**Task to complete:**
Pick up the passage on the NSF survey's evolution item after its last sentence and keep writing it.

**Exercise passage:**

Content starts

The answer people give to the evolution item doesn't measure their comprehension of science. People who score at or near the top on the remaining portions of the test aren't any more likely to get this item "correct" than those who do poorly on the remaining portions. What the NSF's evolution item does measure, researchers have concluded, is test takers' cultural identities — and in particular the centrality of religion in their lives.

Predictably, the NSF was forced to back off this position by a crescendo of objections from those who either couldn't get or didn't care about the distinction between measuring science comprehension and administering a cultural orthodoxy test.

But those of us who don't have to worry about whether taking a stance will affect our research budgets, who genuinely care about science, and who recognize the challenge of propagating widespread comprehension and simple enjoyment of science in a culturally pluralistic society shouldn't equivocate.

New Empirical Data: The NSF vs. GSS Evolution Item

Following up on a super interesting tidbit from the 2014 NSF Science Indicators, I included alternate versions of the conventional NSF Indicator "evolution" item in a science comprehension battery that I administered to a large (N = 2,000) nationally representative sample.

One was the conventional "true-false" statement: "Human beings, as we know them today, developed from earlier species of animals."

The second simply added the introductory clause: "According to the theory of evolution, …"

Figure 1 — Percentage Answering "True" by Survey Version (N = 2,000)
0% 25% 50% 75%+ 55% NSF Standard Item (no framing) 81% GSS Modified Item ("According to theory…") +26 pts

The proportion answering "true" jumped from 55% on the standard NSF item to 81% on the framed GSS version — a 26-percentage-point increase achieved solely by adding the phrase "According to the theory of evolution." This demonstrates that the NSF item entangles scientific knowledge with identity-expressive significance.

What the Regression Model Shows

The religious identity measure was formed by aggregating responses to items on self-reported frequency of church attendance, frequency of prayer, and importance of God (α = 0.87). The science comprehension measure combined the NSF science indicator battery (excluding the evolution item) with Numeracy and Critical Reflection Test items (α = 0.84), scored with an item response theory model.

Content ends

**Record set:**
Content starts

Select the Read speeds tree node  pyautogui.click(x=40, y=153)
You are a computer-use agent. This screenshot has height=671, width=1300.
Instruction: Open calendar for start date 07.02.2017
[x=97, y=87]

Content ends
Content starts

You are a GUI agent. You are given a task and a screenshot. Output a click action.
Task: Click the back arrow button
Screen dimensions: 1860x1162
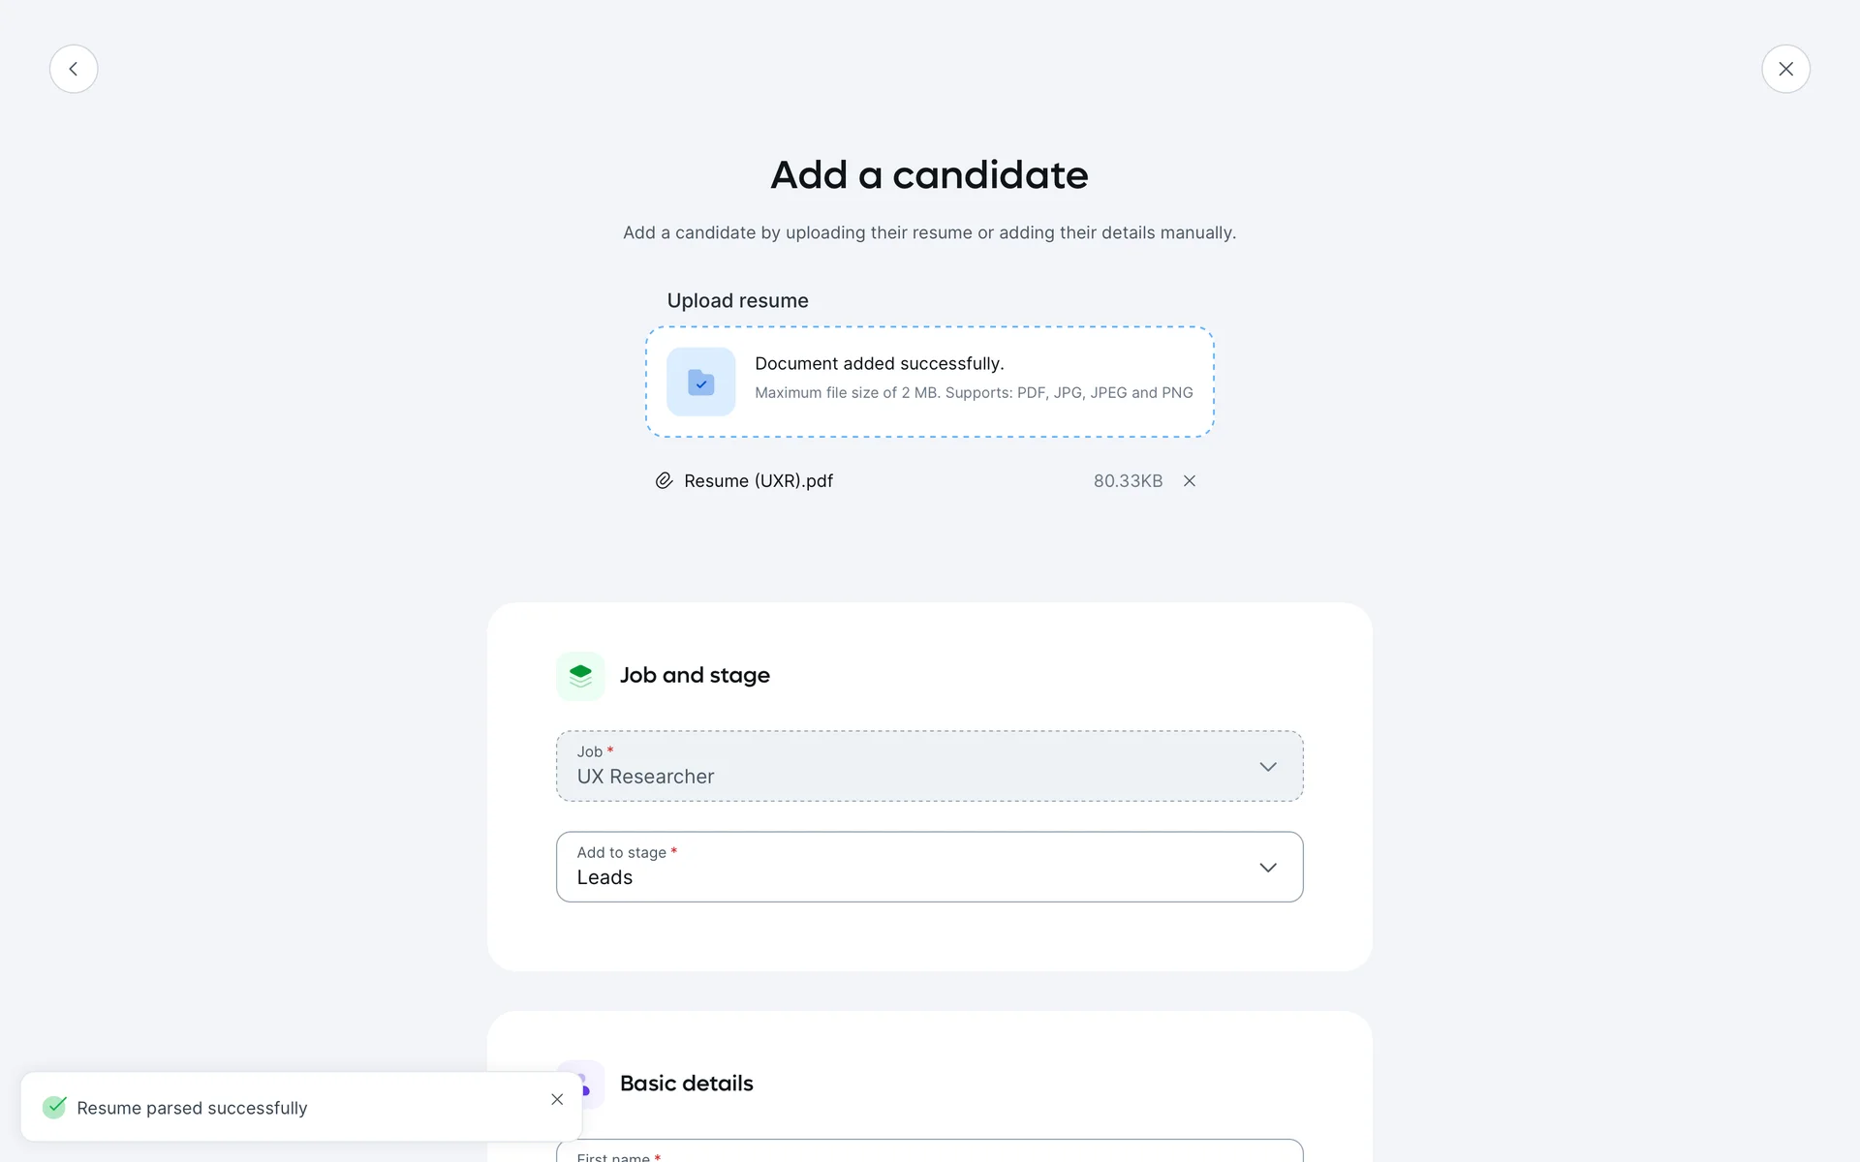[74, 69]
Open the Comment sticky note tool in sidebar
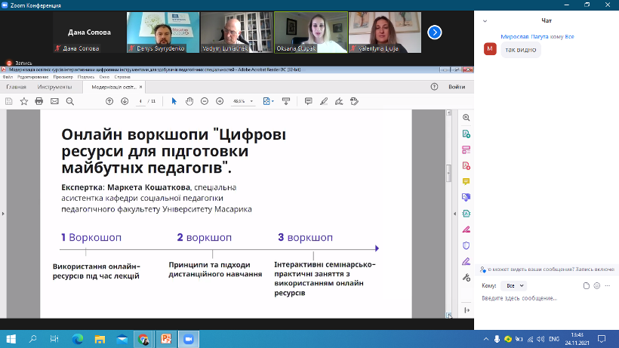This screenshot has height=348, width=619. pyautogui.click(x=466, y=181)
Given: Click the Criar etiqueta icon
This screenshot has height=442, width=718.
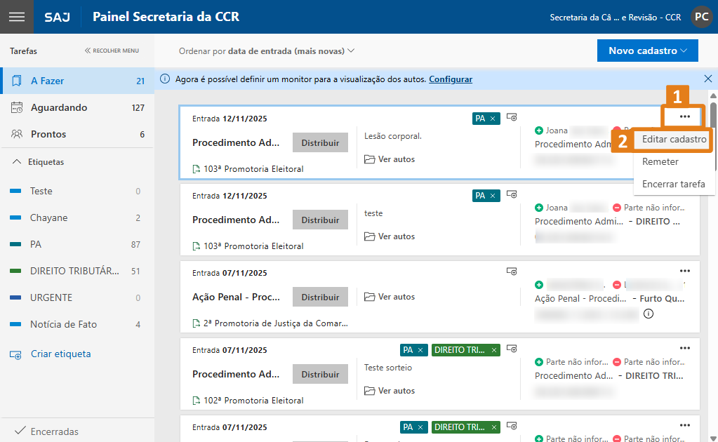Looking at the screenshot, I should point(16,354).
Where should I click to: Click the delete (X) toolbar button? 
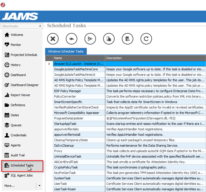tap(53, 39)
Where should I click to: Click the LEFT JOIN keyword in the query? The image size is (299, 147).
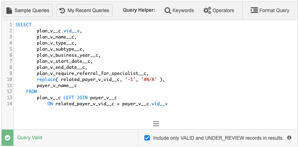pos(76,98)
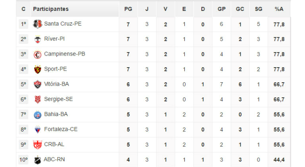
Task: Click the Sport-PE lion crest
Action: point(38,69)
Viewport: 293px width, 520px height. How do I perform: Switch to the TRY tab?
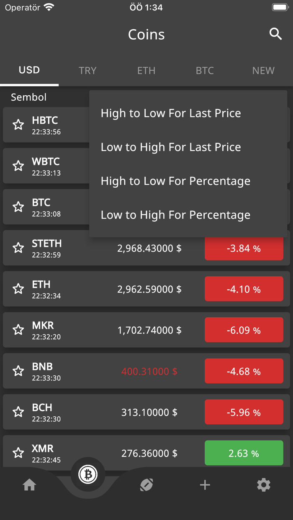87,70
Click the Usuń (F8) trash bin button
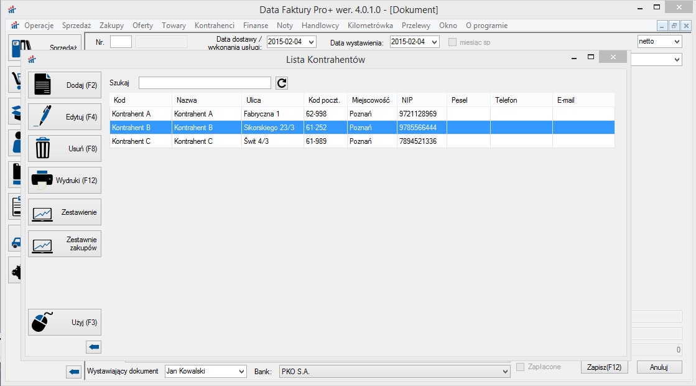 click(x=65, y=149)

Content ends
Content starts

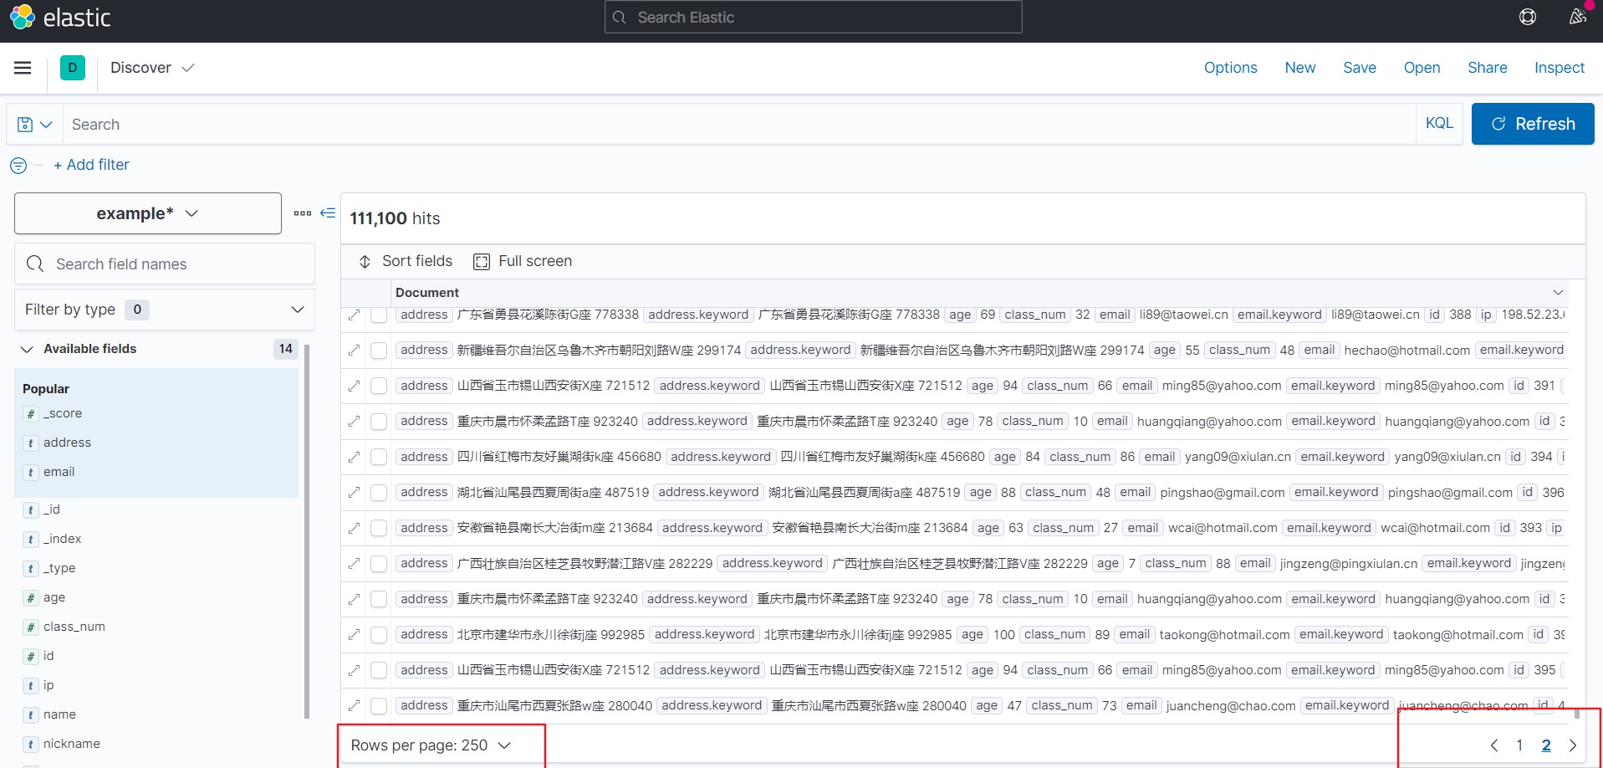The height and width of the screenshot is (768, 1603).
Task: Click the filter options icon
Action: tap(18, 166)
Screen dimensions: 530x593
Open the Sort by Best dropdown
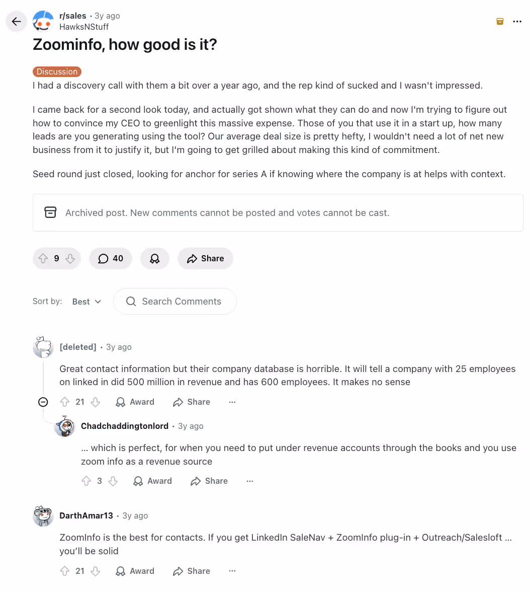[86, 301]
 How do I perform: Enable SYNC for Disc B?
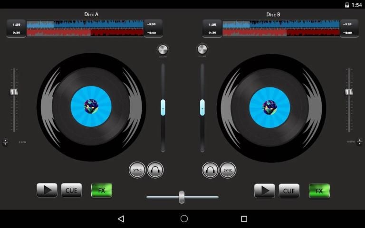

Content ends

**Reply:**
Left panel (NSF item): Among relatively secular respondents, the probability of answering "true" increases with science comprehension — as expected. But among individuals with above-average religiosity, the probability doesn't increase — if anything it goes down — as their science comprehension rises. This is manifestly inconsistent with any inference that the NSF item indicates the science comprehension of more religious people.

Right panel (GSS item): Here we do see exactly what one would expect of an item that actually measures science comprehension — an increasing probability of answering "true" for both non-religious and religious individuals. By adding the introductory clause, the GSS question disentangles (or "unconfounds," in psychology-speak) the knowledge component from the identity-expressive component.

Bottom Line

The only thing the NSF item does that the GSS item doesn't is entangle the knowledge component of the evolution item in the identity-expressive significance of "positions" on evolution. Gee, Americans aren't that dumb after all! — though this may also be too easy a question: some 80% of respondents answer the GSS version correctly, a figure that approaches 100% among those of even middling science comprehension.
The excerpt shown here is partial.